Pendant la deuxième phase, l’hybridation sera encore de rigueur pour garantir la sécurité post-quantique, sans compromettre celle pré-quantique. Les algorithmes post-quantiques seront intégrés de manière systématique dans les mécanismes hybrides. L’ANSSI est en train d’accélérer l’agenda initial et cette deuxième phase est prévue pour 2025. Ainsi, les premiers visas de sécurité de la phase 2 pour les solutions implémentant la cryptographie post-quantique (PQC) hybride sont susceptibles d’être accordés vers 2024-2025. Enfin, la dernière étape imaginée par l’ANSSI, après 2030, rendra l’hybridation optionnelle car les algorithmes post-quantiques seront capables d’offrir un niveau de sécurité équivalent à celui offert par le pré-quantique.

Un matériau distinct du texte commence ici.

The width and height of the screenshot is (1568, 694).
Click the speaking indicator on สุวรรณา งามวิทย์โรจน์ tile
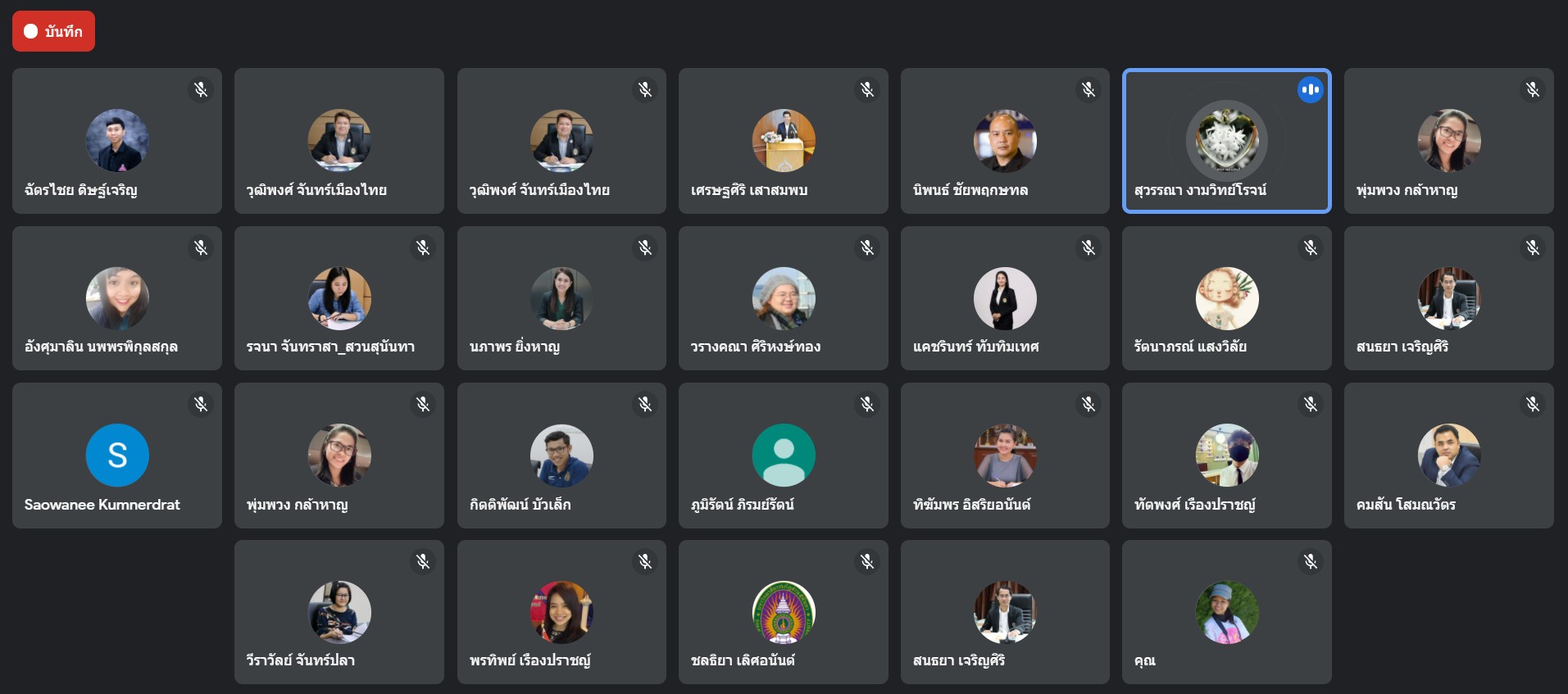[x=1310, y=90]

Ces recommandations sont, bien évidemment, susceptibles d’évoluer en fonction des avancées de la recherche en cryptographie post-quantique. Avec son « plan quantique », la France se positionne résolument en faveur de l’anticipation et de la préparation dans le domaine du chiffrement post-quantique, en investissant massivement. Cet engagement souligne la reconnaissance par les organisations gouvernementales des enjeux liés à l’informatique quantique. Pour garantir la préservation des données dans un environnement en constante évolution, il est impératif d’inciter les entreprises et les organisations françaises à agir sans délai, et à adopter la cryptographie post-quantique. Les entreprises doivent également sensibiliser leurs collaborateurs sur les bonnes pratiques de sécurité pour se prémunir des futures attaques potentielles.
La France s’affirme comme un acteur majeur dans cette course à la transition vers une sécurité numérique renforcée, où l’anticipation et l’action immédiate sont essentielles pour garantir la souveraineté de nos infrastructures et systèmes d’information. Il faut parler du projet de certification ANSSI 2024-2025 de solution PQC.